Pegida, c’est quoi ? Tout a commencé à la mi-octobre, quand Lutz Bachmann, un habitant de Dresde, au casier judiciaire conséquent, lance un groupe sur Facebook et appelle à une marche "contre l’islamisation". Le nom de son mouvement, Pegida, signifie "Européens patriotes contre l’islamisation de l’Occident". Son credo : le refus de l’islamisation ou des étrangers qui refuseraient de s’intégrer. Lors de la première manifestation, ils n’étaient que quelques centaines dans les rues de Dresde. Peu avant Noël, ils étaient 17.500, et Pegida s’est propagé à d’autres villes d’Allemagne, comme Munich, Düsseldorf ou encore Rostock.
Comment agissent-ils ? A Dresde et ailleurs, Pegida organise des "manifestations du lundi". Un mode d’action qui rappelle celui des manifestants contre le régime communiste du temps de la RDA. Les protestataires n’hésitent d’ailleurs pas à reprendre leur célèbre slogan, "Nous sommes le peuple".
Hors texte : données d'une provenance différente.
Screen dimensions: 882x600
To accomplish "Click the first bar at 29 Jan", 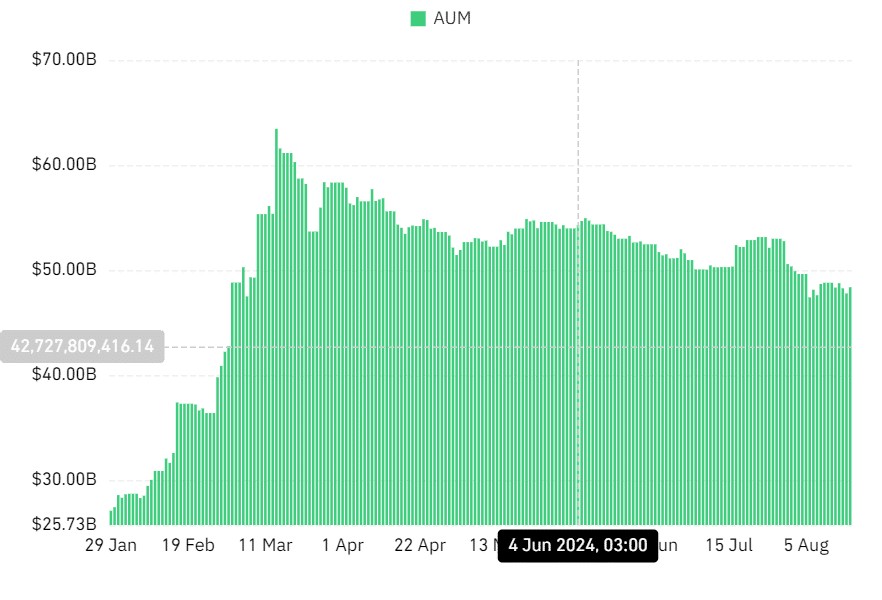I will 111,518.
Qu’en pensent les Allemands ? D’après un sondage de l’institut Forsa pour le journal Stern, rendu public le 1er janvier, 13% des Allemands se disent prêts à participer à une manifestation contre les musulmans. Ils sont aussi 29% à juger que l’influence de l’islam en Allemagne est tellement importante que ces marches sont justifiées. Mais les deux-tiers des sondés estiment toutefois exagérée l’idée d’une "islamisation" du pays, devenu la principale destination d’immigration en Europe.
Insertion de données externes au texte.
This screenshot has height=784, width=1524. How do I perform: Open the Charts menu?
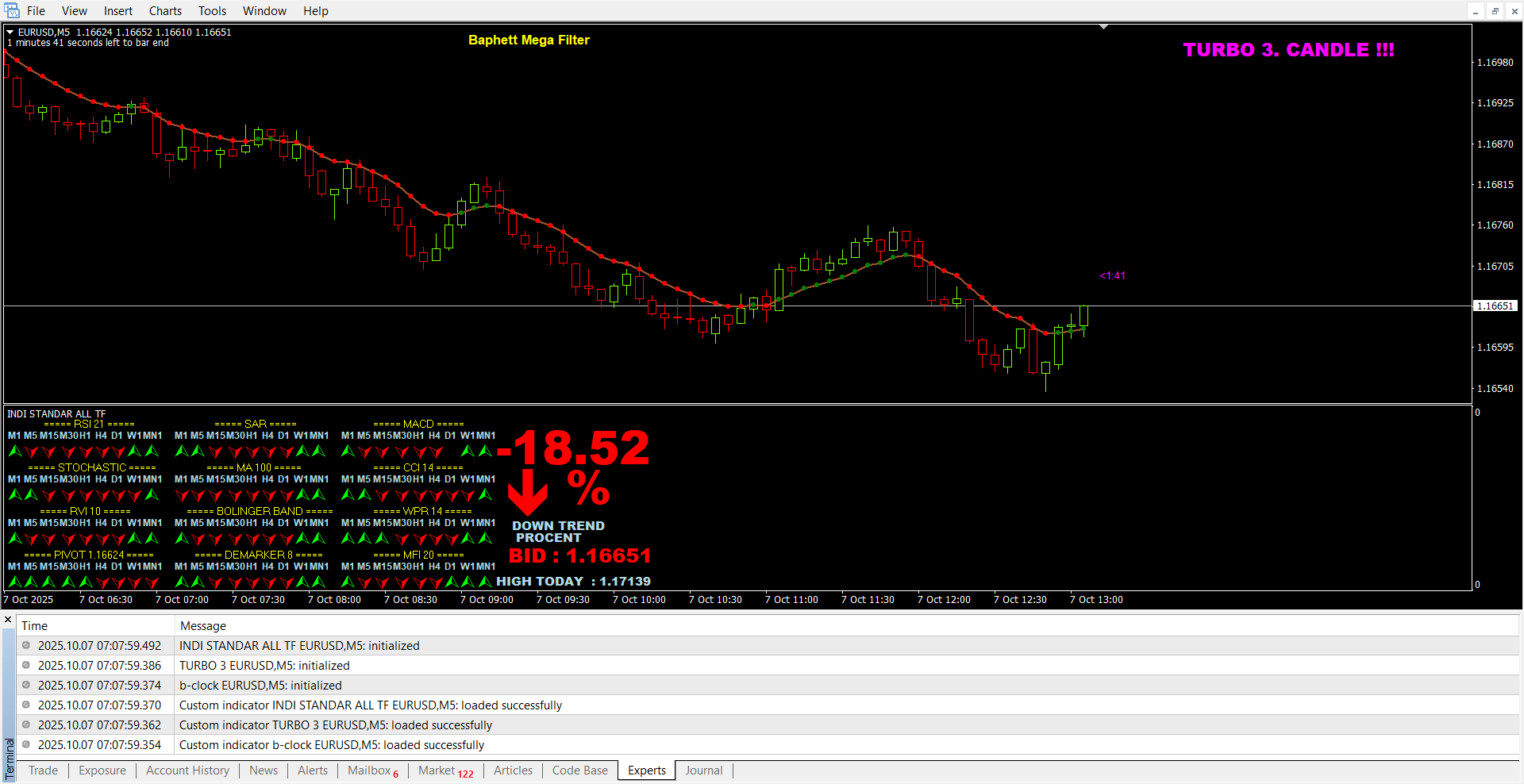pos(165,11)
Qui proteste contre Pegida ? Dans son discours de Noël, Joachim Gauck, le très respecté président allemand, a fait allusion à Pegida, sans nommer le mouvement, en expliquant que le fait de voir que "la plupart d’entre nous ne suivent pas ceux qui veulent isoler l’Allemagne" avait été pour lui "une expérience vraiment encourageante". Plus directe, la chancelière Angela Merkel a asséné qu’il n’y avait pas de place dans le pays "pour l’incitation à la haine et la calomnie". Son ministre de la Justice, le social-démocrate Heiko Mass, a de son côté considéré que c’était "une honte pour l’Allemagne que les manifestations [anti-islam] se tiennent aux dépens des réfugiés qui ont justement tout perdu et nous demandent de l’aide". En dehors de la classe politique, les réactions se multiplient aussi et plusieurs contre-manifestations ont été organisées, dont certaines ont rassemblé plus de monde que les rassemblements de Pegida.
>> LIRE AUSSI - L'Allemagne découvre ses "nipsters"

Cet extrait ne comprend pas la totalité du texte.